Set exercise ::
Copy every one of the following entries verbatim, line for line.

Dataset ::
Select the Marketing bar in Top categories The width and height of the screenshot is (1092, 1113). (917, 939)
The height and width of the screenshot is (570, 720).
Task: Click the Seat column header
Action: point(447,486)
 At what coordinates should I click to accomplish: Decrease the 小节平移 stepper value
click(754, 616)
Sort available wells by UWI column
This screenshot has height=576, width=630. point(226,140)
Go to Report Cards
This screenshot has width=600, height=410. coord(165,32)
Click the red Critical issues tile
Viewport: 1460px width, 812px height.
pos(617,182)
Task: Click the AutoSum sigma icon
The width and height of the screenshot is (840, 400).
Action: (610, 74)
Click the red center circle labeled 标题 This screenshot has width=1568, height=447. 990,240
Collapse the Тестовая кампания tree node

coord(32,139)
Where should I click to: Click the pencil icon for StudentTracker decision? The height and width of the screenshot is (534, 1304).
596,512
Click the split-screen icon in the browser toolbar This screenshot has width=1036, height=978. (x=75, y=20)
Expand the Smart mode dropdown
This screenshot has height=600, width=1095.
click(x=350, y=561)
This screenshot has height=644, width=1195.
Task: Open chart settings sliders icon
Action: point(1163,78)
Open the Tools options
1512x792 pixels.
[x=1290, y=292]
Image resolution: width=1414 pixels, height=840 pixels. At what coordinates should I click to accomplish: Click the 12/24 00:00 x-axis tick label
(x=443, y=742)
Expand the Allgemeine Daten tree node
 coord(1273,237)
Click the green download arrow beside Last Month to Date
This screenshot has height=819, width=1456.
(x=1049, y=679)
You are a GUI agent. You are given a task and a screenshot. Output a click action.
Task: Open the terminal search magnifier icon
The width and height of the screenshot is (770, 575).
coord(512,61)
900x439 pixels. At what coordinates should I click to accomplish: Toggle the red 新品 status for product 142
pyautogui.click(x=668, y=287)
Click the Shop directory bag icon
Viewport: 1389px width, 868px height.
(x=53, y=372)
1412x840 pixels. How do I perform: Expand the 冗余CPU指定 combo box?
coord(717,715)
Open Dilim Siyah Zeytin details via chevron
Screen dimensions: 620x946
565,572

Solution for this exercise ::
Select the Marketing bar in Top categories The width and height of the screenshot is (1092, 1113). (917, 939)
The height and width of the screenshot is (570, 720).
Task: Click the Seat column header
Action: point(447,486)
 At what coordinates should I click to accomplish: Decrease the 小节平移 stepper value
click(754, 616)
Sort available wells by UWI column
This screenshot has height=576, width=630. point(226,140)
Go to Report Cards
This screenshot has width=600, height=410. coord(165,32)
Click the red Critical issues tile
Viewport: 1460px width, 812px height.
pos(617,182)
Task: Click the AutoSum sigma icon
The width and height of the screenshot is (840, 400).
Action: (610, 74)
Click the red center circle labeled 标题 This screenshot has width=1568, height=447. 990,240
Collapse the Тестовая кампания tree node

coord(32,139)
Where should I click to: Click the pencil icon for StudentTracker decision? The height and width of the screenshot is (534, 1304).
596,512
Click the split-screen icon in the browser toolbar This screenshot has width=1036, height=978. (x=75, y=20)
Expand the Smart mode dropdown
This screenshot has height=600, width=1095.
click(x=350, y=561)
This screenshot has height=644, width=1195.
Task: Open chart settings sliders icon
Action: point(1163,78)
Open the Tools options
1512x792 pixels.
[x=1290, y=292]
Image resolution: width=1414 pixels, height=840 pixels. At what coordinates should I click to accomplish: Click the 12/24 00:00 x-axis tick label
(x=443, y=742)
Expand the Allgemeine Daten tree node
 coord(1273,237)
Click the green download arrow beside Last Month to Date
This screenshot has height=819, width=1456.
(x=1049, y=679)
You are a GUI agent. You are given a task and a screenshot. Output a click action.
Task: Open the terminal search magnifier icon
The width and height of the screenshot is (770, 575).
coord(512,61)
900x439 pixels. At what coordinates should I click to accomplish: Toggle the red 新品 status for product 142
pyautogui.click(x=668, y=287)
Click the Shop directory bag icon
Viewport: 1389px width, 868px height.
(x=53, y=372)
1412x840 pixels. How do I perform: Expand the 冗余CPU指定 combo box?
coord(717,715)
Open Dilim Siyah Zeytin details via chevron
Screen dimensions: 620x946
565,572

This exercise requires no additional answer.